Requirement — Please reproduce word for word the part of the listing that opens with the line containing "You are a GUI" and runs through the end of the listing, leaving the pictures out.

Collected data entries
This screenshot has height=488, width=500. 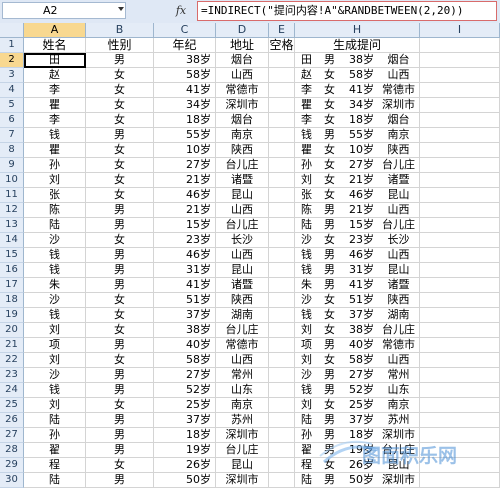 I want to click on select-all-corner, so click(x=12, y=30).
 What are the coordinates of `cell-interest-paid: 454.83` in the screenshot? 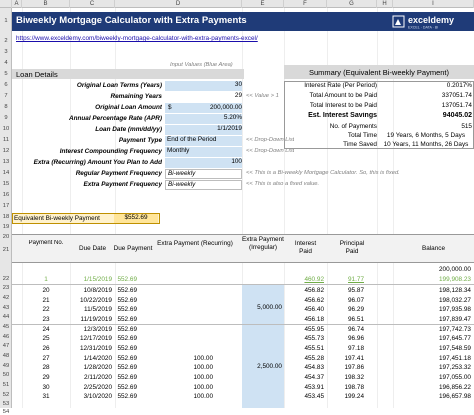 It's located at (304, 368).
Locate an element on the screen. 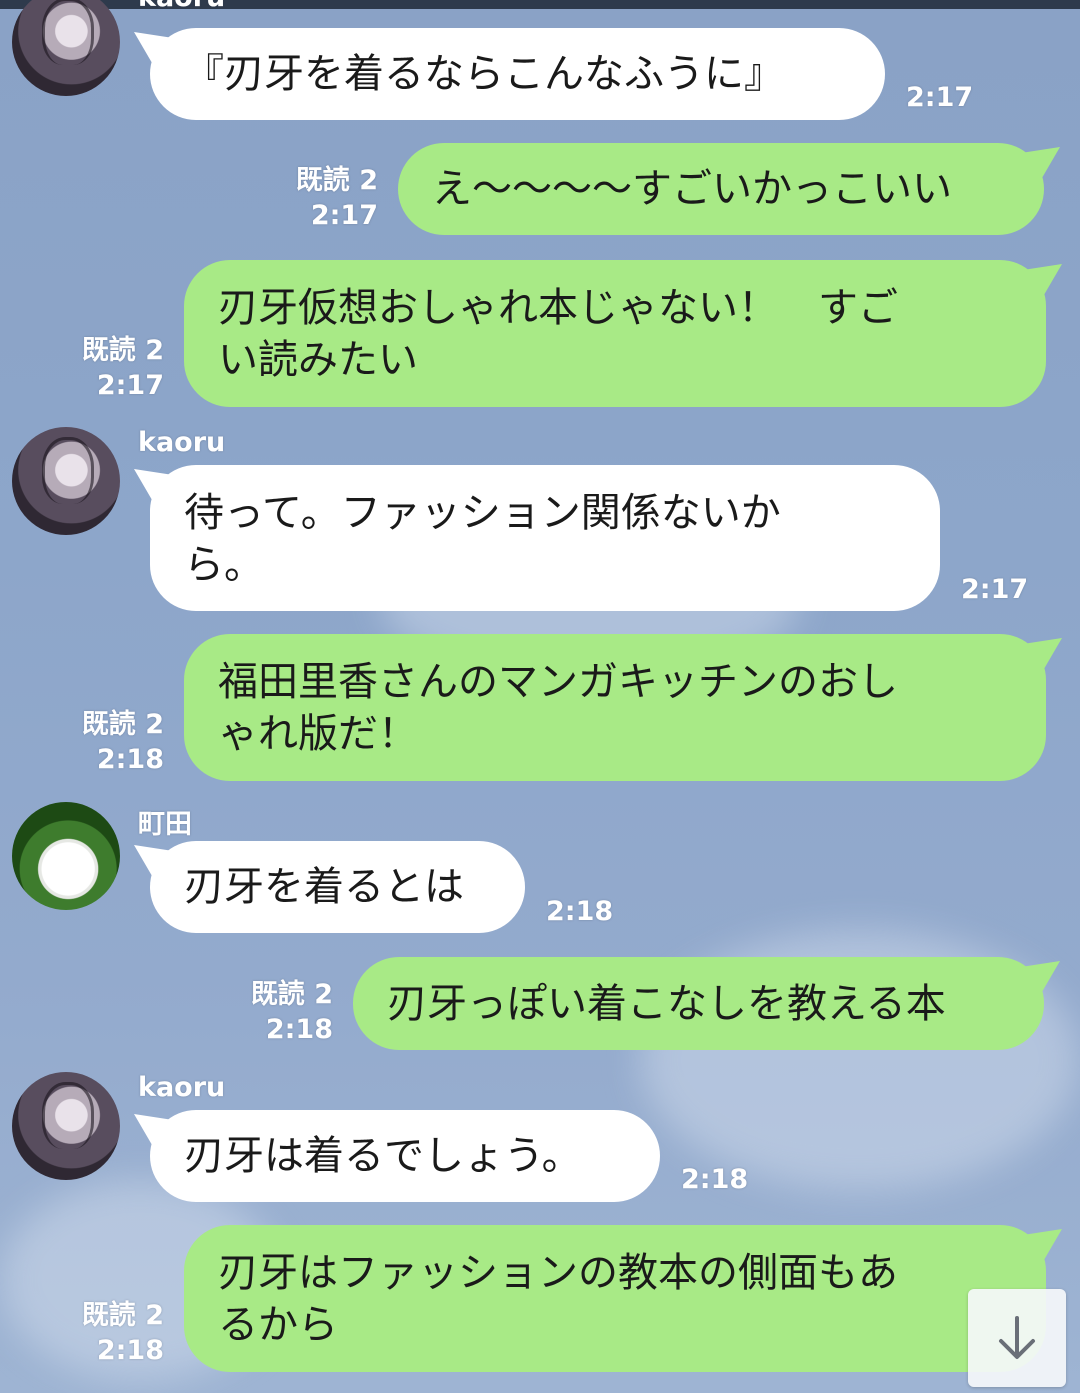  scroll-to-bottom-button is located at coordinates (1017, 1338).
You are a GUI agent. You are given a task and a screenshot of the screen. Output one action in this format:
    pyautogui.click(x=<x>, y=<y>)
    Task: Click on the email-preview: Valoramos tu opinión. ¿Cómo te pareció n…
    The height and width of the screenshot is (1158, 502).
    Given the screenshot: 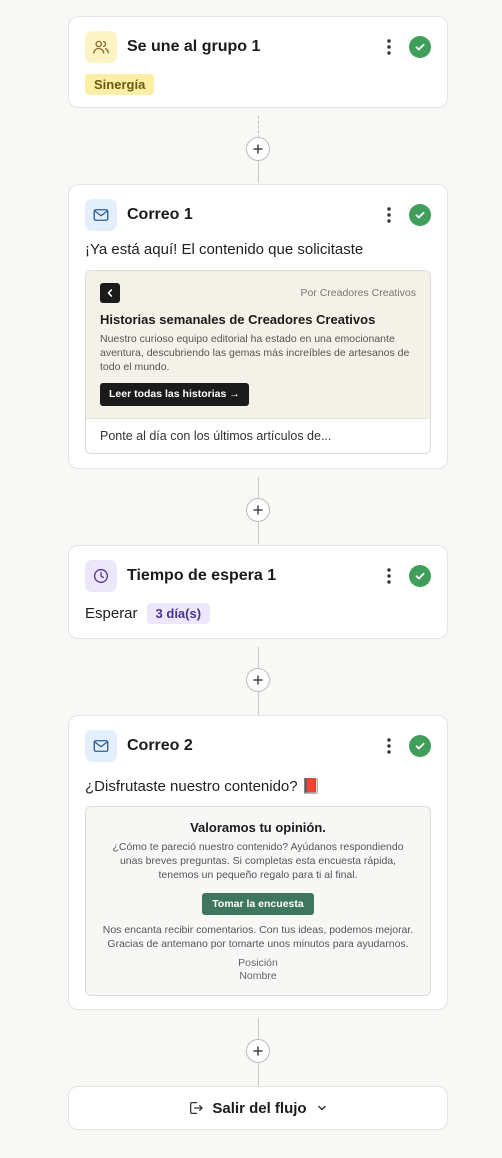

Output of the task —
You are a GUI agent. You are given a task and a screenshot of the screen. Output one action in this format:
    pyautogui.click(x=<x>, y=<y>)
    Task: Click on the email-preview: Valoramos tu opinión. ¿Cómo te pareció n…
    The height and width of the screenshot is (1158, 502).
    Given the screenshot: 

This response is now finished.